Furthermore, am I the only was who was horrified to find out about - as I like to call it - The Santa Claus Conspiracy? At a tender age I started to realize that the whole Santa Claus story didn’t add up and angrily confronted my parents.

“Just what are you trying to pull here?” I demanded.

My parents – who never once suspected I was onto them - spilled the red and green Christmas beans and I was mortified, speechless with horror. Parents, relatives, made-for-TV-movies, the rest of the media at large and adults in general had conspired against me my whole life to make me to believe that an obese elderly man in festive red attire would land his livestock on my roof and bring me free stuff, asking nothing in return. I should’ve known the story was fake all along because nobody does anything nice without expecting something in return!

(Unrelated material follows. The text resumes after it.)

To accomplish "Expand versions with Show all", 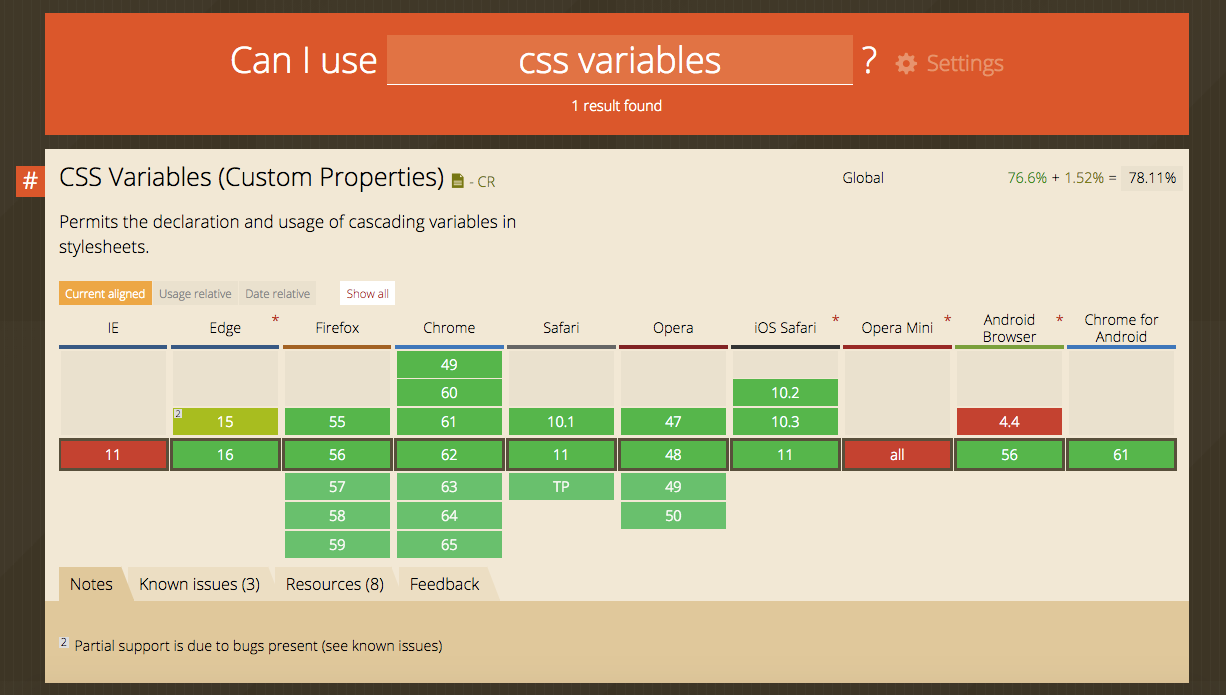I will coord(367,294).
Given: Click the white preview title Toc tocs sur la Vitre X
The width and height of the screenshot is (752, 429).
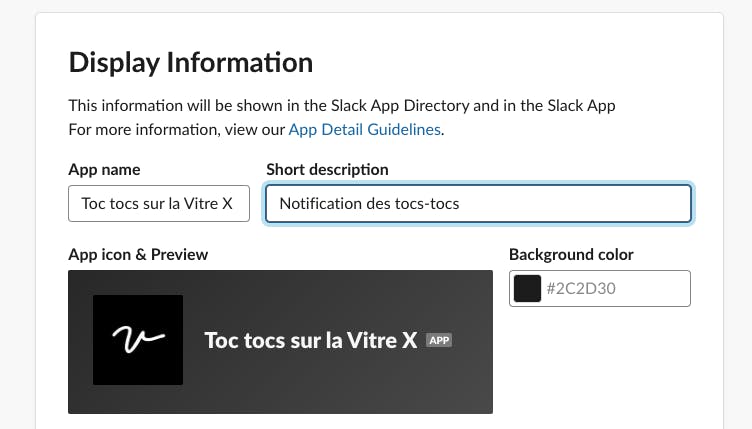Looking at the screenshot, I should point(311,340).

After Santa Claus was debunked, the Easter Bunny, Tooth Fairy, Great Pumpkin, Albuquerque Turkey, Kermit the Frog and all of their contemporaries fell in short succession. What else had my parents and everyone else lied about? What other dark conspiracies were there, and how deep did they go? Did the President of the United States, the Pope or Oprah know about Santa Claus and similar frauds, and, if so, why weren’t they taking actions to stem the large-scale deception of children?

It will be a long time before my wife and I are foolhardy enough to have children, but when we do we will have to decide whether or not we carry on the treacherous tradition of Santa Claus. Obviously I am avidly Anti-Santa but my wife is a staunch Santa sympathizer and advocates lying to little children. I sense we have a heated debate in our future.

I, of course, refused to play Santa for moral reasons as I cannot in good conscience take part in perpetuating this holiday hoax.

And it’s insulting. “The right build” indeed!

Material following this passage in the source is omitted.